Except for excise taxes, these taxes fall most heavily on the most productive 
members of society. This doesn't make excise taxes better: They fall randomly 
and unfairly on people based on their habits and needs without regard to their 
ability to pay or their use of public services.

The growth of government spending is what makes this tax burden necessary. The 
federal budget grew 14 percent in President Bush's first three years, with 
discretionary spending growing nearly 50 percent. The 2006 Bush budget would 
increase the Department of Education budget by 40 percent since 2001 and the 
Department of Commerce budget by 85 percent. Bush's 2006 budget was supposed to 
be an "austerity" budget that finally would rein in spending, but it started 
with a proposed 3.6 percent increase in federal spending and has taken wing 
from there. The energy and transportation bills signed by the president are 
budget busters, and the just-announced spending to "rebuild New Orleans" is 
likely to make 2006 another record-breaker.

If government is too big, as Republicans love to chant, why is it growing 
larger and at a record pace with a Republican president and Republicans in 
control of both houses of Congress? Why did it grow at a slower rate when Bill 
Clinton was in the White House?

Meanwhile, state governments have been indulging in their own spending orgy. 
Between 1990 and 2000, total state spending grew by a staggering $512 billion, 
or 89 percent. All of that new built-in spending is moving through today's 
budgets like a pig through a python, causing state politicians to cry about 
"budget cuts" even as they reap record revenue increases due to the reviving 
national economy.

Voters need to hold to the fire the feet of elected officials, and especially 
Republicans who pretend to be pro-taxpayer. Officials who cut taxes and balance 
budgets need to be rewarded with success at the ballot box, and those who raise 
taxes and increase spending should be targeted by taxpayer groups and lose 
elections.

Tax and expenditure limits, such as Colorado's Taxpayers' Bill of Rights, are a 
structural solution to the problem of too much spending during good economic 
times and tax hikes during bad times. (It limits government spending to growth 
in population and inflation and returns surpluses to taxpayers.) Efforts are 
under way across the country to adopt TABOR through referendums and initiative 
where they are allowed, or legislatively if not. Those efforts deserve 
everyone's support.

Voters need to be far more aggressive in opposing excise taxes and so-called 
sin taxes. These taxes often pass by dividing the public -- pitting smokers 
against nonsmokers, beer drinkers against nondrinkers, tourists against 
residents, and so on. They are easily hidden from taxpayers, a good example 
being the Spanish-American War tax on telephone service.

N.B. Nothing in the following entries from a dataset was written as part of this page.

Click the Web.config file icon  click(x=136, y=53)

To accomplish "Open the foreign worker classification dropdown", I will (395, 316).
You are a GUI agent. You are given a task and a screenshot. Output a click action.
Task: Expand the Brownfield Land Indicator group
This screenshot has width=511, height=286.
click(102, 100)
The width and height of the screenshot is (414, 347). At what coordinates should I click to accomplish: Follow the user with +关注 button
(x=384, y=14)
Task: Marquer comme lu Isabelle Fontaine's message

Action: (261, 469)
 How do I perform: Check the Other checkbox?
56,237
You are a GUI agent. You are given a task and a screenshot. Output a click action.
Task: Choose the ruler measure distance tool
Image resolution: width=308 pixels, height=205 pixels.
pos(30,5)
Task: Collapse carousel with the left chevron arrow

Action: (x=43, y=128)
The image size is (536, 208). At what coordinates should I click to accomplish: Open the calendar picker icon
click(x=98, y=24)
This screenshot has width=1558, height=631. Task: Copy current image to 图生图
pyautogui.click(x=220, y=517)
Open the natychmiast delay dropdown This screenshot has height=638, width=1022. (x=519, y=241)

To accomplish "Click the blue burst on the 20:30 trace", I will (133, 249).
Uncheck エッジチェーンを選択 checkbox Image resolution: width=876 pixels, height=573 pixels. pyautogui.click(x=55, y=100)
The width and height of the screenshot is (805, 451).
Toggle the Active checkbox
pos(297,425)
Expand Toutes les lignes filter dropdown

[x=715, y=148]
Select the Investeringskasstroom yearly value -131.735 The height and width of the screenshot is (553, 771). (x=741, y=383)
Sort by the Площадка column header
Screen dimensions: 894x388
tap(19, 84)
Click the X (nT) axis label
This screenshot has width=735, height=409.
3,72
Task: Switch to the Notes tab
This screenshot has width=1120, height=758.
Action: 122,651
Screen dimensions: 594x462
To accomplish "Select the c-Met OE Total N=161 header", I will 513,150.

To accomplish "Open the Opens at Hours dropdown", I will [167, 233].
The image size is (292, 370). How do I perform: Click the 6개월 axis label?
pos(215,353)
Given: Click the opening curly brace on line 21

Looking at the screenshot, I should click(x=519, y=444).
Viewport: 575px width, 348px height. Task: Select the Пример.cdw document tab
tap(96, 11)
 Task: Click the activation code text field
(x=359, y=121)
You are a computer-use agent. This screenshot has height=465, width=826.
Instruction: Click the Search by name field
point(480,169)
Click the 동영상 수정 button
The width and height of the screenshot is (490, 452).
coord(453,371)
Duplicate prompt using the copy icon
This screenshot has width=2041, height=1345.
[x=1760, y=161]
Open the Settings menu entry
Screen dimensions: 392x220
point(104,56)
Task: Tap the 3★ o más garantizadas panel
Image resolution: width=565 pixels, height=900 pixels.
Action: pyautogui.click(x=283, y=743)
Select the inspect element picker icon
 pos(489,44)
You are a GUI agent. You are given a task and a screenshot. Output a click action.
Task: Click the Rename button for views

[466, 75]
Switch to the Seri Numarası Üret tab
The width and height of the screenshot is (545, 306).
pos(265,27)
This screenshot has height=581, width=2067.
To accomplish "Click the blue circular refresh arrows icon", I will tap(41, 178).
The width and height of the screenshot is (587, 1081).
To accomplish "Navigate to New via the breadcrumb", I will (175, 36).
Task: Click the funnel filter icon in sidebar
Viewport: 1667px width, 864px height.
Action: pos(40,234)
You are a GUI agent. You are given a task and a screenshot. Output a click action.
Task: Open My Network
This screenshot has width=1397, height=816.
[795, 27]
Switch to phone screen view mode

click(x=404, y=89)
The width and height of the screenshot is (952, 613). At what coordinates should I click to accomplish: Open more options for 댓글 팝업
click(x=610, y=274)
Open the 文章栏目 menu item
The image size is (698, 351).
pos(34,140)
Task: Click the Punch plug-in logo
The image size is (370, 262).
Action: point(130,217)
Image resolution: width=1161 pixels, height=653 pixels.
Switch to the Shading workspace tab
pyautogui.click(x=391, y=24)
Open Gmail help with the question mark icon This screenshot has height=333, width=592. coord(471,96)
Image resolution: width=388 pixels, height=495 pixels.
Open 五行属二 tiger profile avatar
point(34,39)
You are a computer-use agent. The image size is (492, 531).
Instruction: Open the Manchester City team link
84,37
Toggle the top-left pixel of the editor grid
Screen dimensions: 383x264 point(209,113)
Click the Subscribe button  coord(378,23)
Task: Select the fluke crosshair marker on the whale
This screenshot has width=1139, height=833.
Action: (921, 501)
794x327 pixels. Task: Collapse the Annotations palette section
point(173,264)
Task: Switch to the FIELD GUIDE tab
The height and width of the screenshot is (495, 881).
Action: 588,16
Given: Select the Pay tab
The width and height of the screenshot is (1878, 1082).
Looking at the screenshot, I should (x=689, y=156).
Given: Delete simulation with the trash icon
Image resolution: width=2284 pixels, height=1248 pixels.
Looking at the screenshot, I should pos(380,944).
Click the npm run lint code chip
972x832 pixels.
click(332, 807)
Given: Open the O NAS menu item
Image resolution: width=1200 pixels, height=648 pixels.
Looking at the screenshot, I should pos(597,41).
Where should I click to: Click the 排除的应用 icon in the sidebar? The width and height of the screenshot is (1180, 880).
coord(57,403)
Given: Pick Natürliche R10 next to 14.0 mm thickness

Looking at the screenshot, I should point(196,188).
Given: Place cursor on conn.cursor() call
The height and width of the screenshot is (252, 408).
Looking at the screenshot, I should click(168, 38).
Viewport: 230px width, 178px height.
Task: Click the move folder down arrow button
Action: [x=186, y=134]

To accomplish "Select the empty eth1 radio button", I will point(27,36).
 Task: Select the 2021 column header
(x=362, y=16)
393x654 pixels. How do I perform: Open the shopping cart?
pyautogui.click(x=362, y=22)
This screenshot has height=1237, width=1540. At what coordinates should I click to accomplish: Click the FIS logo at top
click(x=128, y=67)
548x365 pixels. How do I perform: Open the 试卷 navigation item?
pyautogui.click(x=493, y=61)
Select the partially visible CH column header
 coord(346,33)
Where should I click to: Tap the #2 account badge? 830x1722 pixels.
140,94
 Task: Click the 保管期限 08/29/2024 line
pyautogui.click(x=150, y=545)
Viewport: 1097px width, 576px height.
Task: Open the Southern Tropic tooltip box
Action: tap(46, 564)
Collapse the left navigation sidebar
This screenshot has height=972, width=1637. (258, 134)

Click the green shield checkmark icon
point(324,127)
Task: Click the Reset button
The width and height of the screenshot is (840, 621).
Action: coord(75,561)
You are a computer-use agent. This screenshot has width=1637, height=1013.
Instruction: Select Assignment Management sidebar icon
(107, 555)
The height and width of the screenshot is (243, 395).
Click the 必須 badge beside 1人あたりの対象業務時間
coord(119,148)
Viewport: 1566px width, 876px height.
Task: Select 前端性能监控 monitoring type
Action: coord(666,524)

Privatization and outsourcing of government services are widespread, have been 
closely studied, and typically increase the quality of services provided while 
reducing spending. They need to be promoted and aggressively defended against 
attacks by public-sector labor unions and their allies on the left.

It's easy to complain about taxes and then do nothing to lower them, but how 
free are you when governments take half or more of your income? Even serfs in 
the 16th and 17th centuries typically owed their feudal lords only a quarter of 
their crops and livestock, and often much less.

Our forefathers fought a war for independence over taxes that were far lower 
than those we now pay without complaint. It's time we got up off our sofas and 
demanded real tax relief.
-- 
Cheers,
M.A. Camp, Esq.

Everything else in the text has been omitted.